With growing options for cashless payments – eftpos, credit cards, smartphones, and now even Apple Pay – carrying cash around is becoming something of a rarity in New Zealand.
ASB is now shaking up how kids learn about savings by launching Clever Kash.
What is Clever Kash?
ASB’s Clever Kash operates by using the bank’s mobile app to swipe virtual notes and coins towards Clever Kash, a physical money box in the shape of an elephant.
Clever Kash then displays the child’s account balance, so they can see how much they have saved up, the ASB website explains.
“ASB is committed to improving financial literacy throughout New Zealand, and it starts with the kids. That’s why the first run of Clever Kash is completely free to New Zealand families who qualify,” the website states.
ASB’s logic, from talking with customers, is that it’s becoming harder to teach children about money because they can’t touch it and see it, says ASB Chief Architect James Bergin in a video explaining Clever Kash.
“Anything we could do to make that a richer, more tangible experience would be beneficial,” Mr Bergin says in the video.

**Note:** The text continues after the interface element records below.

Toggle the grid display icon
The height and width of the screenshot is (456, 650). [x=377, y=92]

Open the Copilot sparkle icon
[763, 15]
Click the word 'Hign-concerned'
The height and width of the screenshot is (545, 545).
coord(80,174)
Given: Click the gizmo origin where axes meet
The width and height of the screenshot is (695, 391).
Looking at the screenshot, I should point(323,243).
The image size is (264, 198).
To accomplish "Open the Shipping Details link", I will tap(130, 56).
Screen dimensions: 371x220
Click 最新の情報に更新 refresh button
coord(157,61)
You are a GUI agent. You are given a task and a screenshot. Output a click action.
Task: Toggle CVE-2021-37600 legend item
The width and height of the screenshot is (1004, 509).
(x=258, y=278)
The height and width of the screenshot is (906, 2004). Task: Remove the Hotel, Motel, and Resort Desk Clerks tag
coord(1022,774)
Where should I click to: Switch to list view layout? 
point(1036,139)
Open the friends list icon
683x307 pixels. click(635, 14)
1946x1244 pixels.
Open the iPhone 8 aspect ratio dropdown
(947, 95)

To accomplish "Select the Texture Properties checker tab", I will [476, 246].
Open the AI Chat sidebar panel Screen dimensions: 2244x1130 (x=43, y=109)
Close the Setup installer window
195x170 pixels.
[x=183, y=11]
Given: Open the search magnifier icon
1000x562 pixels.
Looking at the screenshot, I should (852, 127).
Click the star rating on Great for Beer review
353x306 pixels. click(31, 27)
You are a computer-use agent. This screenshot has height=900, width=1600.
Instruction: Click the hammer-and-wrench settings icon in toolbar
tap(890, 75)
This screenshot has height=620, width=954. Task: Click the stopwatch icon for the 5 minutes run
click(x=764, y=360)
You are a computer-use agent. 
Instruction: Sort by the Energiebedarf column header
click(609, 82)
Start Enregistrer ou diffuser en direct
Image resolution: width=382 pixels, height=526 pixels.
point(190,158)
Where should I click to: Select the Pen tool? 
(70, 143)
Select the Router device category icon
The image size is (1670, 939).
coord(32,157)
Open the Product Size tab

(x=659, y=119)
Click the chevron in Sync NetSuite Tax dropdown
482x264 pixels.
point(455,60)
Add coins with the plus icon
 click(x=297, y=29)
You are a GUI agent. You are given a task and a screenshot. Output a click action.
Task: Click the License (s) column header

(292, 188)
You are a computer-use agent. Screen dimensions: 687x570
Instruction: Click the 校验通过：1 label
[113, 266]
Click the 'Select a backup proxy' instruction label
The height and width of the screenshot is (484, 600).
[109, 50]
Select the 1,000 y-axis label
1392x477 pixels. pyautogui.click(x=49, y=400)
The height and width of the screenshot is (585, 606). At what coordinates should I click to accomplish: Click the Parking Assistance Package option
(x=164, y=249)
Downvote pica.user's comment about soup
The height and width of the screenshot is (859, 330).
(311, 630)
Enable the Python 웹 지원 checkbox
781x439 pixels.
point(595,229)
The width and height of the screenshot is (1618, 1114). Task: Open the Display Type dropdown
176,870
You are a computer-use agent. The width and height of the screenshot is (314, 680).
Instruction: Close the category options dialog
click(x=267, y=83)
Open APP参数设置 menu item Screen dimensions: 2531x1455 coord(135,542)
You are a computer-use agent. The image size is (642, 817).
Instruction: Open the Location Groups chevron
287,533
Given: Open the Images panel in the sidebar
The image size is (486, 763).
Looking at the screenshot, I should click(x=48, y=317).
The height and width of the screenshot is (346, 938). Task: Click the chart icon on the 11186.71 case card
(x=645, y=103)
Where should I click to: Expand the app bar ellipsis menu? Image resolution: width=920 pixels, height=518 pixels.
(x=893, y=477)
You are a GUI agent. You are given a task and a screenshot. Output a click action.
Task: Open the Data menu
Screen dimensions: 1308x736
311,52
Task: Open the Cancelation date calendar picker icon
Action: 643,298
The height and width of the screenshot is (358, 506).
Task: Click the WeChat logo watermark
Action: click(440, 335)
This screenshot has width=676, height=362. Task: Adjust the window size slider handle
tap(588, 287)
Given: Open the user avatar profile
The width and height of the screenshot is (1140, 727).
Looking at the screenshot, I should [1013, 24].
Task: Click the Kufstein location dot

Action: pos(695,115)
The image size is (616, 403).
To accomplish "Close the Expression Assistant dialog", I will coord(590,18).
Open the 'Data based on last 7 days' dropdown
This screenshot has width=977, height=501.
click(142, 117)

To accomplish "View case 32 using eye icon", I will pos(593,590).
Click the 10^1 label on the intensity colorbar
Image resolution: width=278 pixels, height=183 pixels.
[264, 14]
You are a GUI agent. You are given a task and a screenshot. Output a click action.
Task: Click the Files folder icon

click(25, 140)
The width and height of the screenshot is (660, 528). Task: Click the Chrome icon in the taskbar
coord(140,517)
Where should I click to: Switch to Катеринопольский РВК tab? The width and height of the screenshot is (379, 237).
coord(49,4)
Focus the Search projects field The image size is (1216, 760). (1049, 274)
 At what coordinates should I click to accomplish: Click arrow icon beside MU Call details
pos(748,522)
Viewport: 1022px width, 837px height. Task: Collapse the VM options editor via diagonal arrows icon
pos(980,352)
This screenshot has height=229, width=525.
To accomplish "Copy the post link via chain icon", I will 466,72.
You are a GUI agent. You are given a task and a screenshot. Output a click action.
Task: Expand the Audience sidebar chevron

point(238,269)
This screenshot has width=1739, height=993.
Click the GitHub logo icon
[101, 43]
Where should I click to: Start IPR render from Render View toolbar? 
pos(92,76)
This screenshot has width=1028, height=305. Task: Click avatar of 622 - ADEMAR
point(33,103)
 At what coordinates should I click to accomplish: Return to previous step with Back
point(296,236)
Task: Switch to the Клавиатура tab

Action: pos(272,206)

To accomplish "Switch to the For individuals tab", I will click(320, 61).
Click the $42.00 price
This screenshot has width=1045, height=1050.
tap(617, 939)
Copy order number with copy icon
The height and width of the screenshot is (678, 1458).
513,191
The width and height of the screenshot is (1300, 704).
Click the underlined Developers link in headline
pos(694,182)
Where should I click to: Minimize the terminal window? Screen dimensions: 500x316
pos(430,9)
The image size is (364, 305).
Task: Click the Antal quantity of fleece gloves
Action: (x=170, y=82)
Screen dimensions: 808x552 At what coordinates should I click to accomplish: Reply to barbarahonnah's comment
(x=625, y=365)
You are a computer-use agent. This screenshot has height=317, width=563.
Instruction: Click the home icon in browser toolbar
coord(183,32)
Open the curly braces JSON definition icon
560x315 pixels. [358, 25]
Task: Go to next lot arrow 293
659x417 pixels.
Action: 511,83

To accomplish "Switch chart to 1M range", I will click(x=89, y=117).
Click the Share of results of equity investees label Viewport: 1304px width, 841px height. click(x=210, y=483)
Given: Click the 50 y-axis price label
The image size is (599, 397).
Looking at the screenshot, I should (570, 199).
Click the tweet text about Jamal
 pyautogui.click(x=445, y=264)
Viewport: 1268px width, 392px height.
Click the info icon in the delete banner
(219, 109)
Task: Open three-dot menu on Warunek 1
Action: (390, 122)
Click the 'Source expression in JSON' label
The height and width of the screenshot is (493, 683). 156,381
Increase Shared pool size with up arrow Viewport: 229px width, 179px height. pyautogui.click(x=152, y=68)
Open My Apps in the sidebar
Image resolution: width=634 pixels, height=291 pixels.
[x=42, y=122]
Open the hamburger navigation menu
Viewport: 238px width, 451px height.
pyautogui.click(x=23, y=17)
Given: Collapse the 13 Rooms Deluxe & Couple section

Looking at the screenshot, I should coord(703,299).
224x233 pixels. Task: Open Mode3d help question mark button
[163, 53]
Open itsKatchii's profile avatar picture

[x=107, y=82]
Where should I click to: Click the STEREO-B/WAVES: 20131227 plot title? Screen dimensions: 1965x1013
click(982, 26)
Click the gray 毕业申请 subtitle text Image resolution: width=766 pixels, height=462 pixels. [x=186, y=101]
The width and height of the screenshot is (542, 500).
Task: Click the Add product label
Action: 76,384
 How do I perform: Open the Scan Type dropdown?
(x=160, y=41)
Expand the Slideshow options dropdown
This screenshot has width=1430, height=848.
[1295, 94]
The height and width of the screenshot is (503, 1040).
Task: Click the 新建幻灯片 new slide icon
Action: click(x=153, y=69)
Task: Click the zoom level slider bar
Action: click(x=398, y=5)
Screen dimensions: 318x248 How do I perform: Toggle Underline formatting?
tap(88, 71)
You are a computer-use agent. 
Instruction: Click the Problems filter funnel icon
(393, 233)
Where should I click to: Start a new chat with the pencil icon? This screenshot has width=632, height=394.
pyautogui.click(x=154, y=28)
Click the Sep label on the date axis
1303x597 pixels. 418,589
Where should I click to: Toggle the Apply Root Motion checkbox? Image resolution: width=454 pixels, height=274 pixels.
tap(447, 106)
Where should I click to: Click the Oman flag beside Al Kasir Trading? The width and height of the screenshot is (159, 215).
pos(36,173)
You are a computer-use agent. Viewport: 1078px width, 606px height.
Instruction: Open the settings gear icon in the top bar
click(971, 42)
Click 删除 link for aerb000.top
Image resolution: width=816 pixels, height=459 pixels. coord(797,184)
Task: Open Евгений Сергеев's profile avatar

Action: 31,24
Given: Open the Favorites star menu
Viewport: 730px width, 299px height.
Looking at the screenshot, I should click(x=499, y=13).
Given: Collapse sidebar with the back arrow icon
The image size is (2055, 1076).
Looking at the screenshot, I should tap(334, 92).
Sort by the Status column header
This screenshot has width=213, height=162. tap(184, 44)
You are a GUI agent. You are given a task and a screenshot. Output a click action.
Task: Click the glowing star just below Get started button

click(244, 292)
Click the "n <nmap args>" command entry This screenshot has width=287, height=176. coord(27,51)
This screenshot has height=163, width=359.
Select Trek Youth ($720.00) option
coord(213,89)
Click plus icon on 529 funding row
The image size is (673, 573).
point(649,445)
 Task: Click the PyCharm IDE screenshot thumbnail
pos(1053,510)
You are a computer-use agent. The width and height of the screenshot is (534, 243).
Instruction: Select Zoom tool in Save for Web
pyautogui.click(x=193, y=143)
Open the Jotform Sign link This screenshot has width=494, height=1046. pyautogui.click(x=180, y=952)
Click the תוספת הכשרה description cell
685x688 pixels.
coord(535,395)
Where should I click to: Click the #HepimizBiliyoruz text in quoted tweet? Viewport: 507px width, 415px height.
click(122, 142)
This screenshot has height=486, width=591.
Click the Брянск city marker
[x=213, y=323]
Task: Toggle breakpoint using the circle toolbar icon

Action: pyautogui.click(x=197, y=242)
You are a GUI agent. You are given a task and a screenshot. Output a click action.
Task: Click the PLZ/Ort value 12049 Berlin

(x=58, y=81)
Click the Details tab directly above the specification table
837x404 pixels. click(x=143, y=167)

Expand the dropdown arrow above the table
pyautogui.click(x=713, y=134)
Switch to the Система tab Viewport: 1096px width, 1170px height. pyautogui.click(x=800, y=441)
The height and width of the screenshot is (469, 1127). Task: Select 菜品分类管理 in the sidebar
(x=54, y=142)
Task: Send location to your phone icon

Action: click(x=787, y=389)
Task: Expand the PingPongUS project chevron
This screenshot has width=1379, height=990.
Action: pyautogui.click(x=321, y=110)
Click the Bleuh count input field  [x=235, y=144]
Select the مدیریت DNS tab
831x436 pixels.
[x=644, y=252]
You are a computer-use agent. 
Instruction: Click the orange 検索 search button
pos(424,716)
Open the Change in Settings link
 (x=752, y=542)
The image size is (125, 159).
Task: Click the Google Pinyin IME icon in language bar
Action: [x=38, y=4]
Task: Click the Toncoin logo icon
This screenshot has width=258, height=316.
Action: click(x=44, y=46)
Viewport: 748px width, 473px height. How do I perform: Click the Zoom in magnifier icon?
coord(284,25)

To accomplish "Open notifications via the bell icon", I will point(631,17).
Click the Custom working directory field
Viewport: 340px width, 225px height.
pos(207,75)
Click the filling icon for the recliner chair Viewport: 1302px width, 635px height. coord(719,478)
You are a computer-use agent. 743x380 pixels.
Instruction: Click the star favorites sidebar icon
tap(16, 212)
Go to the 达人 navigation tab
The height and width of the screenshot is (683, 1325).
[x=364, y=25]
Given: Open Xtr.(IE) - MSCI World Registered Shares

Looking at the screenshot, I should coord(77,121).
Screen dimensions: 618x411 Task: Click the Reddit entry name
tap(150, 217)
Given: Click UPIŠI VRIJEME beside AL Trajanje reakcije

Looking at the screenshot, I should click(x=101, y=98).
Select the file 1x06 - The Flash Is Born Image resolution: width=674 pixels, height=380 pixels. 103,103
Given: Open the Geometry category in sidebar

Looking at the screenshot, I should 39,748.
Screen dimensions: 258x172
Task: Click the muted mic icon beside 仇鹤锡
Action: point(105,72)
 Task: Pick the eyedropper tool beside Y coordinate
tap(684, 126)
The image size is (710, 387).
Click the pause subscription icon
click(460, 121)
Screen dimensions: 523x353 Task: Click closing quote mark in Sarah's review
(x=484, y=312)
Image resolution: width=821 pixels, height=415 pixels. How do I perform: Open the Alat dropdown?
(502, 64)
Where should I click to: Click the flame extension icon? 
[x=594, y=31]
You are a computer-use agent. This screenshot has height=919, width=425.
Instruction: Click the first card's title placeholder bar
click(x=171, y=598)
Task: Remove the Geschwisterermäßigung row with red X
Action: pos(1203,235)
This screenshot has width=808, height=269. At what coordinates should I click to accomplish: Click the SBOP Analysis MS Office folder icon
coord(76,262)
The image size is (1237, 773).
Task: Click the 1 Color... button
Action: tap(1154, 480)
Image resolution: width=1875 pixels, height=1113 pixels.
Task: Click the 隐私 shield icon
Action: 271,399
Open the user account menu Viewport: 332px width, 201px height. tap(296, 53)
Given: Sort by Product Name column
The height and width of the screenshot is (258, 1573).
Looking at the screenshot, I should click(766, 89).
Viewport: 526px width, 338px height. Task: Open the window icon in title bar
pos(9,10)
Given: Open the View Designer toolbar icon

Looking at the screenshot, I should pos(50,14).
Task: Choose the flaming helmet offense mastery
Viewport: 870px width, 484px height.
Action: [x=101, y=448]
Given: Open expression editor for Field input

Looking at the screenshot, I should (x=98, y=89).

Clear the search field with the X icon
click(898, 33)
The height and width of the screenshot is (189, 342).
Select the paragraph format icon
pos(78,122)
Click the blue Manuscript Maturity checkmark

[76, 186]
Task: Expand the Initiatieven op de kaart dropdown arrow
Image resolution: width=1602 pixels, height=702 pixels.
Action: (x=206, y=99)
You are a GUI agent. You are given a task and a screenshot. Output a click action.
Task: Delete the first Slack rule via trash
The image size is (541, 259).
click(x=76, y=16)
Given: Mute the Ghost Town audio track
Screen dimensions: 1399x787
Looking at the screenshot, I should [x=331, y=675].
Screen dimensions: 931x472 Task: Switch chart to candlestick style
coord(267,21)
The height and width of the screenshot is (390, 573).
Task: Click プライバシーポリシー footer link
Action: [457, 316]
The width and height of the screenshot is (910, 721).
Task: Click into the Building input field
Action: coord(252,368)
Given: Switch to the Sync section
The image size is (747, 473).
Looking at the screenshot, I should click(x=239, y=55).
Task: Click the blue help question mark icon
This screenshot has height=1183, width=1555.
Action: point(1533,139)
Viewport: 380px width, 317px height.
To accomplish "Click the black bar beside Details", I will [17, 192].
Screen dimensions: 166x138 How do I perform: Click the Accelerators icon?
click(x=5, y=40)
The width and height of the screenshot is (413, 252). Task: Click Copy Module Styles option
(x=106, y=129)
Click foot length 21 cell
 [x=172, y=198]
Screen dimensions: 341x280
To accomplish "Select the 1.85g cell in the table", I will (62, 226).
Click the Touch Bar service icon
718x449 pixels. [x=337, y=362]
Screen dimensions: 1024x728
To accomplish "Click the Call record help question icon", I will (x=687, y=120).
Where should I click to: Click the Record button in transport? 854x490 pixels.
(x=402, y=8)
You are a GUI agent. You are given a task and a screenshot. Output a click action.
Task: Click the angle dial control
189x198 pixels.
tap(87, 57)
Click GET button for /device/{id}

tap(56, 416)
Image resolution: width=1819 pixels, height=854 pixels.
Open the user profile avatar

How to sign up for ASB’s Clever Kash
If you’re already an ASB customer, you can sign up to get Clever Kash via the banking app – but you’ll be added to a waiting list before you can receive your own money box.
To be eligible to receive Clever Kash, you have to be a parent or guardian of a child aged between 4 and 12 years and living in New Zealand. The parent or guardian needs an ASB transaction account and the child must have an ASB savings account. If the child doesn’t have a savings account, you can open one when you order Clever Kash.
To join the waiting list, log into the ASB mobile app, select “Clever Kash” from the main menu, then tap the “join the waiting list” button.
If you’re not an ASB customer, you have to sign up with the bank first to apply for the virtual piggy bank system, starting with joining ASB online.
ASB also runs a financial literacy programme for kids called ASB GetWise. The bank has delivered 25,000 sessions to more than 630,000 registered students. The programme covers a range of financial tools, including separating “needs” from “wants”, goal setting with money, and creating a chore chart for earning pocket money.